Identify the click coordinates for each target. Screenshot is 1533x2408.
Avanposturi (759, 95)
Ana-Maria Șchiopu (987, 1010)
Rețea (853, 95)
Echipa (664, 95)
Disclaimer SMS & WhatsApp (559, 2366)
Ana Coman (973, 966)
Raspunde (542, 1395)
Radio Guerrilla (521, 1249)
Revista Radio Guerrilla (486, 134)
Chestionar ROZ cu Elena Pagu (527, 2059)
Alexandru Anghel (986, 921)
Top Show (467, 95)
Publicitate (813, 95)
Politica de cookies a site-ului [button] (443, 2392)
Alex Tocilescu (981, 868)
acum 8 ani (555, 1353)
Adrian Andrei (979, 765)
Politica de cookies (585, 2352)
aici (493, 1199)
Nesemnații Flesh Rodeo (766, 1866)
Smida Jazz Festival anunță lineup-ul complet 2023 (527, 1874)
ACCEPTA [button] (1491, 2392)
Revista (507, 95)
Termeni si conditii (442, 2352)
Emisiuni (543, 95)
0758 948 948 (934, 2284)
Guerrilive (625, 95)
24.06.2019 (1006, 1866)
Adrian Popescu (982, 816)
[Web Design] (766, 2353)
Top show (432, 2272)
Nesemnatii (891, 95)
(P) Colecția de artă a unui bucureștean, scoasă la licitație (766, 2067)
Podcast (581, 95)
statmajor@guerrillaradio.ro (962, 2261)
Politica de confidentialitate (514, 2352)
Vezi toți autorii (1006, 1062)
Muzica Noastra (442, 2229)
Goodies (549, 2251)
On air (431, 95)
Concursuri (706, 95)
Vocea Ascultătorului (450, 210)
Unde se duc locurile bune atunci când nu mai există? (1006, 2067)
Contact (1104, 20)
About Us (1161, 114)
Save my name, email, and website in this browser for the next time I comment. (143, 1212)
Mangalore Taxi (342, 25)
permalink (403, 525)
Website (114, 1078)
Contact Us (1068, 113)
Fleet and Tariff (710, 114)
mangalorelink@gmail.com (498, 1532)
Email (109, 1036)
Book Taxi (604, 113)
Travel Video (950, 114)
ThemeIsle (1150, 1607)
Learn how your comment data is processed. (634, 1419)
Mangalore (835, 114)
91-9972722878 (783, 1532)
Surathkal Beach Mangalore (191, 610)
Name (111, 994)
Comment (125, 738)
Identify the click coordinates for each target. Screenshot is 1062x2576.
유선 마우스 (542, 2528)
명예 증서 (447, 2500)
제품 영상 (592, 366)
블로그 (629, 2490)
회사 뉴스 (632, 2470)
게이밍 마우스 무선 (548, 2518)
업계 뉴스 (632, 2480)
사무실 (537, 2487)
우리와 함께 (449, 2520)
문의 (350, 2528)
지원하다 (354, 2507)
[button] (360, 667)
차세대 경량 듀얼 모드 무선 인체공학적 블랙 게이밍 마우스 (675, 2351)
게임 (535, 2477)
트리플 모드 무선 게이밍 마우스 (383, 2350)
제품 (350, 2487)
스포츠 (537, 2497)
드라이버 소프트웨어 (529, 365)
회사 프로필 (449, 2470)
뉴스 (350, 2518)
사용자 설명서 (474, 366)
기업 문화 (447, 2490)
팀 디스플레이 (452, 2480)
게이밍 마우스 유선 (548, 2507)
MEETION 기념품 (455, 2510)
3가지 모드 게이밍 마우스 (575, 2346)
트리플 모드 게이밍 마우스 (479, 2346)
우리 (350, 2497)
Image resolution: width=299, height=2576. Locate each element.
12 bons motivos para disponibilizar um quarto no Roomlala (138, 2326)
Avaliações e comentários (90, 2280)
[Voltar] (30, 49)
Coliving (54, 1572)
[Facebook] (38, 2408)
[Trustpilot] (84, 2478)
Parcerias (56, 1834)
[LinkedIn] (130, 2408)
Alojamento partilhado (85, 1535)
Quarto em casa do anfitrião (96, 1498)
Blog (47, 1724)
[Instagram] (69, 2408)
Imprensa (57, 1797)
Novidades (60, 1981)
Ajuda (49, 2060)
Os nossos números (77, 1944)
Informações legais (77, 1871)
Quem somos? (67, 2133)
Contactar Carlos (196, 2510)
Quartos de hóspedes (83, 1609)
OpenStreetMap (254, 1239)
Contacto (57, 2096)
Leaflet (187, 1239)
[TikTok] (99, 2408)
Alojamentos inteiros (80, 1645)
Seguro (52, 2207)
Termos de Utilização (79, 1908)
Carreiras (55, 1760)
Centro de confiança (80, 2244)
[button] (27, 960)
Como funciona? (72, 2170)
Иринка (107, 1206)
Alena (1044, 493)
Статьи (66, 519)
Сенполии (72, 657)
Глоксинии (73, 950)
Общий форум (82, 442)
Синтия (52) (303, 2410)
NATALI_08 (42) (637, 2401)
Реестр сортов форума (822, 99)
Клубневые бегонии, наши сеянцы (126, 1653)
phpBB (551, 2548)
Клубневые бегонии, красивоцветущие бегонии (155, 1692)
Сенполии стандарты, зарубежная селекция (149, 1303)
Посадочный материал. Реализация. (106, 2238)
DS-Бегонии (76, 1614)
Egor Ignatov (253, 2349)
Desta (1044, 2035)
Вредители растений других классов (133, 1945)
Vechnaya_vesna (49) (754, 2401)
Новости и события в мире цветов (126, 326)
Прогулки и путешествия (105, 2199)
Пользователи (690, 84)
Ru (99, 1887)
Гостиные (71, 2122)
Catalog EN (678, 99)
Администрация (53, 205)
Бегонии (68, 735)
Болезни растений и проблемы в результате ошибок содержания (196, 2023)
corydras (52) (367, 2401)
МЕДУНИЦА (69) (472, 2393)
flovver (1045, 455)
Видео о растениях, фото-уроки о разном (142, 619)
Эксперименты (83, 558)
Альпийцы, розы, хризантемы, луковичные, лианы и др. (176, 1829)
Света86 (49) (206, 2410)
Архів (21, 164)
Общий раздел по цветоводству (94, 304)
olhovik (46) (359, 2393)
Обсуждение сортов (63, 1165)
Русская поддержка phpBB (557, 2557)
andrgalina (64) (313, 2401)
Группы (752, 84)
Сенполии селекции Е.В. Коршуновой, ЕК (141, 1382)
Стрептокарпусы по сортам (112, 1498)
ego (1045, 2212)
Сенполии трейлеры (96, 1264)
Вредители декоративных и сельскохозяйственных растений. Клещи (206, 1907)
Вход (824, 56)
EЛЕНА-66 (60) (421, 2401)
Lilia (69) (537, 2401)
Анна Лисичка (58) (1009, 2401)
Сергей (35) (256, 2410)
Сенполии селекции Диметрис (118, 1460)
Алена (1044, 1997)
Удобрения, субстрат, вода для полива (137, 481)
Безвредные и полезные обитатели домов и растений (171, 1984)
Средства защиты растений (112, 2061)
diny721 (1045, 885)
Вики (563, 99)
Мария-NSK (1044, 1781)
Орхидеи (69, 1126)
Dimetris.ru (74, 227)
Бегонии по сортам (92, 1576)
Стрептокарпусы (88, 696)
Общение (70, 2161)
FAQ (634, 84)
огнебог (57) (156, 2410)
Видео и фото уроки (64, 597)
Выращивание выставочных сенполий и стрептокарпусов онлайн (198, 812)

☆ ☆ ☆ ☆ ☆

### Exercise
Please retype, with no changes, the lines that run from the first line of the entries to the line with "Revista Radio Guerrilla (486, 134)", both ends included.

### Answer to the exercise
Identify the click coordinates for each target. Screenshot is 1533x2408.
Avanposturi (759, 95)
Ana-Maria Șchiopu (987, 1010)
Rețea (853, 95)
Echipa (664, 95)
Disclaimer SMS & WhatsApp (559, 2366)
Ana Coman (973, 966)
Raspunde (542, 1395)
Radio Guerrilla (521, 1249)
Revista Radio Guerrilla (486, 134)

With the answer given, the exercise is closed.